AÑO 1842
Nos encontramos en París, Francia, exactamente en la pomposa época victoriana. Las mujeres pasean por las calles luciendo grandes y elaborados peinados, mientras abanican sus rostros y modelan elegantes vestidos que hacen énfasis los importantes rangos sociales que ostentan; los hombres enfundados en trajes las escoltan, los sombreros de copa les ciñen la cabeza.
Todo parece transcurrir de manera normal a los ojos de los humanos; la sociedad está claramente dividida en clases sociales: la alta, la media y la baja. Los prejuicios existen; la época es conservadora a más no poder; las personas con riqueza dominan el país. Pero nadie imagina los seres que se esconden entre las sombras: vampiros, licántropos, cambiaformas, brujos, gitanos. Todos son cazados por la Inquisición liderada por el Papa.
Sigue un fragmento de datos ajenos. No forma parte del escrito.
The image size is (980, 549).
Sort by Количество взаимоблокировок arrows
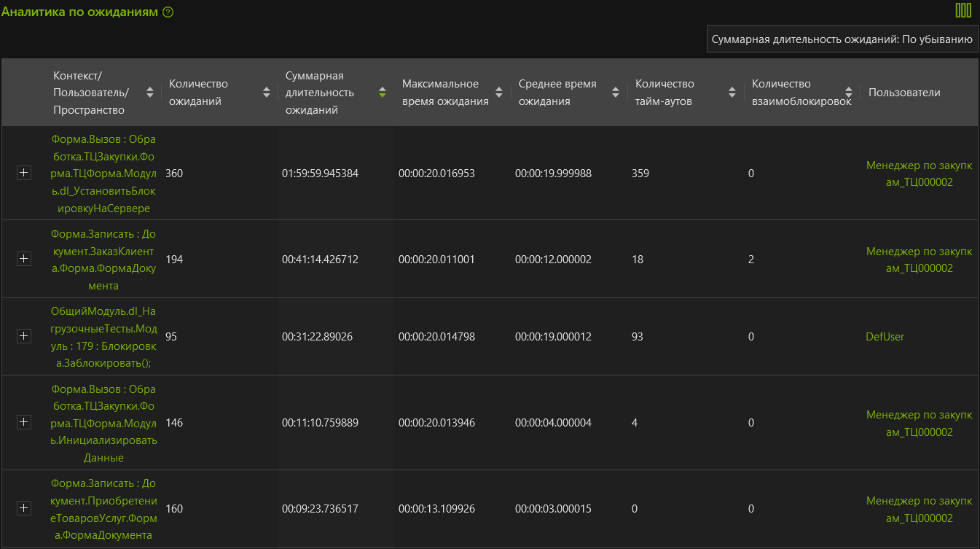point(848,93)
Algunos aún creen que sólo son rumores y fantasías; otros, que han tenido la mala fortuna de encontrarse cara a cara con uno de estos seres, han vivido para contar su terrorífica historia y están convencidos de su existencia, del peligro que representa convivir con ellos, rondando por ahí, camuflando su naturaleza, haciéndose pasar por simples mortales, atacando cuando menos uno lo espera.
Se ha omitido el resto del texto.